* Data section:
■ ■ ■ ■

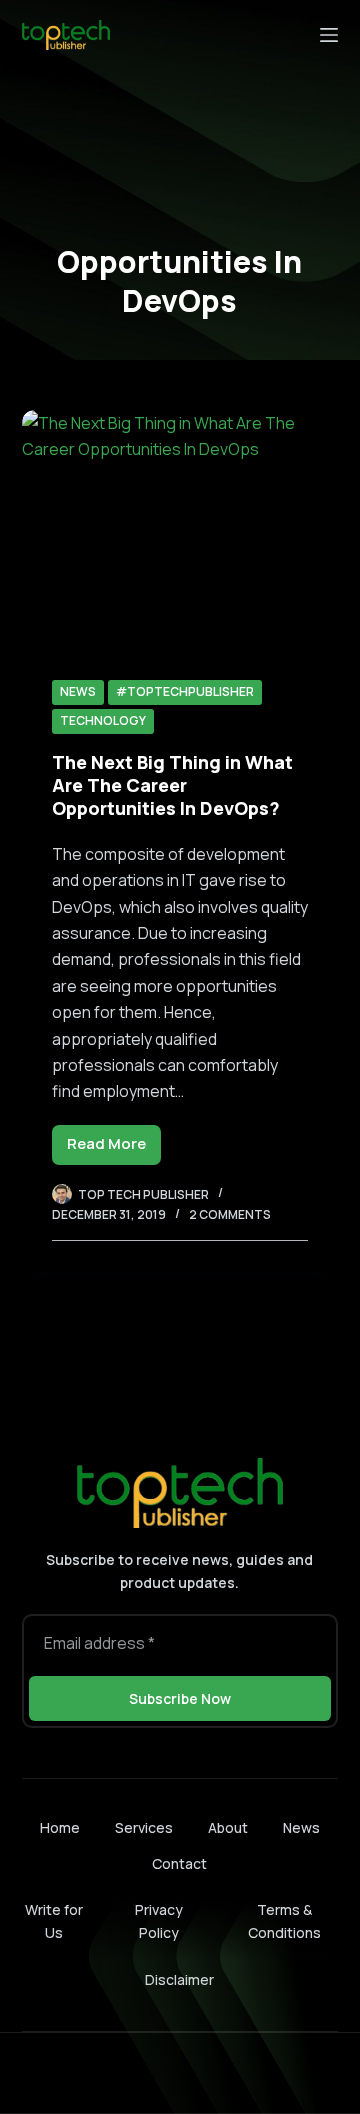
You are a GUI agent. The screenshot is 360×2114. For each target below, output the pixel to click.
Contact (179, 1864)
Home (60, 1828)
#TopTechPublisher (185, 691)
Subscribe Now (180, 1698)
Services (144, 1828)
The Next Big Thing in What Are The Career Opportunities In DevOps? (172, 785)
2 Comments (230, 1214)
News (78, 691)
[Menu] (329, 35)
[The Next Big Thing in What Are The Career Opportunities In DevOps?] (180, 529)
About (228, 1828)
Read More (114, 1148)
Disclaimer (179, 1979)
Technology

■ ■ ■ ■

* Work to be completed: Copy every entry word for word, but omit the pictures.

* Solution:
You are a GUI agent. The screenshot is 360×2114. For each target below, output the pixel to click.
Contact (179, 1864)
Home (60, 1828)
#TopTechPublisher (185, 691)
Subscribe Now (180, 1698)
Services (144, 1828)
The Next Big Thing in What Are The Career Opportunities In DevOps? (172, 785)
2 Comments (230, 1214)
News (78, 691)
[Menu] (329, 35)
[The Next Big Thing in What Are The Career Opportunities In DevOps?] (180, 529)
About (228, 1828)
Read More (114, 1148)
Disclaimer (179, 1979)
Technology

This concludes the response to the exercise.